Property Management Tax Reporting for Foreign Investors. Before agreeing to manage U.S. real property for a foreign taxpayer, a real estate professional or rental agent should discuss with the foreign client whether the rental income will be taxed as investment income (subject to withholding) or net income received as effectively connected with a U.S. trade or business (not subject to withholding). Realtors can be held personally liable for the failure to properly withhold and remit taxes on rental properties owned by foreign persons.
The method by which rental income will be taxed depends on whether or not the foreign person who owns the property is considered “engaged in a U.S. trade or business.” Ownership of real property is not considered a U.S. trade or business if it consists of merely passive activity such as a net lease in which the lessee pays rent, as well as all taxes, operating expenses, repairs, and interest in principal on existing mortgages and insurance in connection with the property. Such passive rental income is subject to a flat 30 percent withholding tax (unless reduced by an applicable income tax treaty) applied to the gross income rather than the “net rent” received.
Alternatively, if the foreign investor is engaged in a U.S. trade or business such as the developing, managing and operating a major shopping center, the rental income will not be subject to withholding and will be taxed at ordinary progressive rates. The nonresident must make estimated tax payments for the tax due on the net rental income, if any. The only way these expenses can be deducted, however, is if an income tax return Form 1040NR for nonresident alien individuals and Form 1120-F for foreign corporations is timely filed by the foreign investor.
Foreign individuals and foreign corporations may elect to have their passive rental income taxed as if it were effectively connected with the U.S. trade or business. Once such an election is made by attaching a declaration to a timely filed income tax return, there is no obligation to withhold even in a net-lease situation. Once made, the election may not be revoked without the consent of the IRS. Unless the foreign investor has properly informed the property manager that the rental income is to be treated as “effectively connected income”, the property manager should withhold thirty percent (30 percent) of the gross rental receipts so as to avoid personal liability.

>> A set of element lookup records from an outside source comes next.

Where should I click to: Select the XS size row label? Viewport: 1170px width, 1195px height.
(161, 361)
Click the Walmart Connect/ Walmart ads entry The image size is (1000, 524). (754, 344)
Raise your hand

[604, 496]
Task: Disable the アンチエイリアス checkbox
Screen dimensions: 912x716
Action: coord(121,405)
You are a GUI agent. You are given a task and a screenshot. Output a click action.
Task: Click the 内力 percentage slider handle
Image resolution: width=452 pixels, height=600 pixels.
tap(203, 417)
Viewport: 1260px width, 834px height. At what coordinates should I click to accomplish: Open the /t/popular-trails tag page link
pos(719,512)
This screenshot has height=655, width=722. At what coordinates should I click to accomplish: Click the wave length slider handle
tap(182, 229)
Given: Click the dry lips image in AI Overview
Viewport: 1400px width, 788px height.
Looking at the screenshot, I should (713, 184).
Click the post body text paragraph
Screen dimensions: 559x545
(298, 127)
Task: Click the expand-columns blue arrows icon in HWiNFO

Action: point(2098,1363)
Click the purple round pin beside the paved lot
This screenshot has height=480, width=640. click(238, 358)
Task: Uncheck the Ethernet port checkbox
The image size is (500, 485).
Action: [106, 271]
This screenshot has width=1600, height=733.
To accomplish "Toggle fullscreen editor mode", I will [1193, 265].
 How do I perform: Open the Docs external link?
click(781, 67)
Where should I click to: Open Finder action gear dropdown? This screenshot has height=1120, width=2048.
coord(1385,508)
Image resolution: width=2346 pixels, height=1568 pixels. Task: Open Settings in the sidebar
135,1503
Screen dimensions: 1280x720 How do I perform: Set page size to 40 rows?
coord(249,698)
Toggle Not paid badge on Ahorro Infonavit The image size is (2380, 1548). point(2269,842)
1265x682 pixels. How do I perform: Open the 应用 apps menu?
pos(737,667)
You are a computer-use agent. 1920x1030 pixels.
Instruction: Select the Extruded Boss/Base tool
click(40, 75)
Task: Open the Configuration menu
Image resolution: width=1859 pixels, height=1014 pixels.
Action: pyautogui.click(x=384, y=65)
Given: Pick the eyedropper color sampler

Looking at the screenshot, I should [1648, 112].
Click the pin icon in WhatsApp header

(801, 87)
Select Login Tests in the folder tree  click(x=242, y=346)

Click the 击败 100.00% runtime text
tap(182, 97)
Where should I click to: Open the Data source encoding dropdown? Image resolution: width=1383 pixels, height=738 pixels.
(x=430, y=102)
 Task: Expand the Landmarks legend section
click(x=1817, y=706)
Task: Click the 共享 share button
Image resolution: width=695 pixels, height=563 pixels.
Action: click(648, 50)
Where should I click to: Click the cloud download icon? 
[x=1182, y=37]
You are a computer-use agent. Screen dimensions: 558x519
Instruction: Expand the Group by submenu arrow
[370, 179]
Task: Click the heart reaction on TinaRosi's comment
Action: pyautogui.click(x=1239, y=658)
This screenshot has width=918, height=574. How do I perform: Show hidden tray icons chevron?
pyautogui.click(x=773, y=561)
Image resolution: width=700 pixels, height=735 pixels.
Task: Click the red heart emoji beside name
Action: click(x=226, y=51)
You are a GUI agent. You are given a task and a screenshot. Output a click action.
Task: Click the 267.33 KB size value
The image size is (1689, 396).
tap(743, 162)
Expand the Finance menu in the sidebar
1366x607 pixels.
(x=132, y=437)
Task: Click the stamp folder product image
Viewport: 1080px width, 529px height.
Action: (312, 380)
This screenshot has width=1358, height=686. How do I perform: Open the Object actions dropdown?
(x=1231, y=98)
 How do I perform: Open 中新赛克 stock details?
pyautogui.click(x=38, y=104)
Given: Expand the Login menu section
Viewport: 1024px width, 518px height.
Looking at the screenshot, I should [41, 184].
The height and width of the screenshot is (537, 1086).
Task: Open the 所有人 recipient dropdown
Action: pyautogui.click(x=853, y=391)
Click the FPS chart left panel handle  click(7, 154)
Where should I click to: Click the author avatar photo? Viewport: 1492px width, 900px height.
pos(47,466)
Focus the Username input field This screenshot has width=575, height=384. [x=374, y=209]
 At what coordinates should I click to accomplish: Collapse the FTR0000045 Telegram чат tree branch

To enforce the system of withholding, the Internal Revenue Code defines a “withholding agent” to be any person in whatever capacity (including lessees and managers of U.S. real property) having the control, receipt, custody, disposal or payment of income that is subject to withholding. Thus, a real property manager who collects rent on behalf of a foreign owner of real property is clearly considered a withholding agent. A withholding agent is personally and primarily liable for any tax that must be withheld. The liability of the withholding agent includes amounts that should have been paid plus interest, penalties and, where applicable, criminal sanctions.
A nonresident who fails to submit a timely filed income tax return loses the ability to claim deductions against the rental income, causing the gross rents to be subject to the 30 percent tax. Generally, the nonresident will need to retroactively file at least six years of delinquent income tax returns, or all prior year tax returns, if they have held the rental property for less than six years. However, the ability to elect to treat the rental income as effectively connected with a U.S. trade or business will be lost after 16 months from the original due date of the return, and the remaining back years may be subject to tax under the gross income method.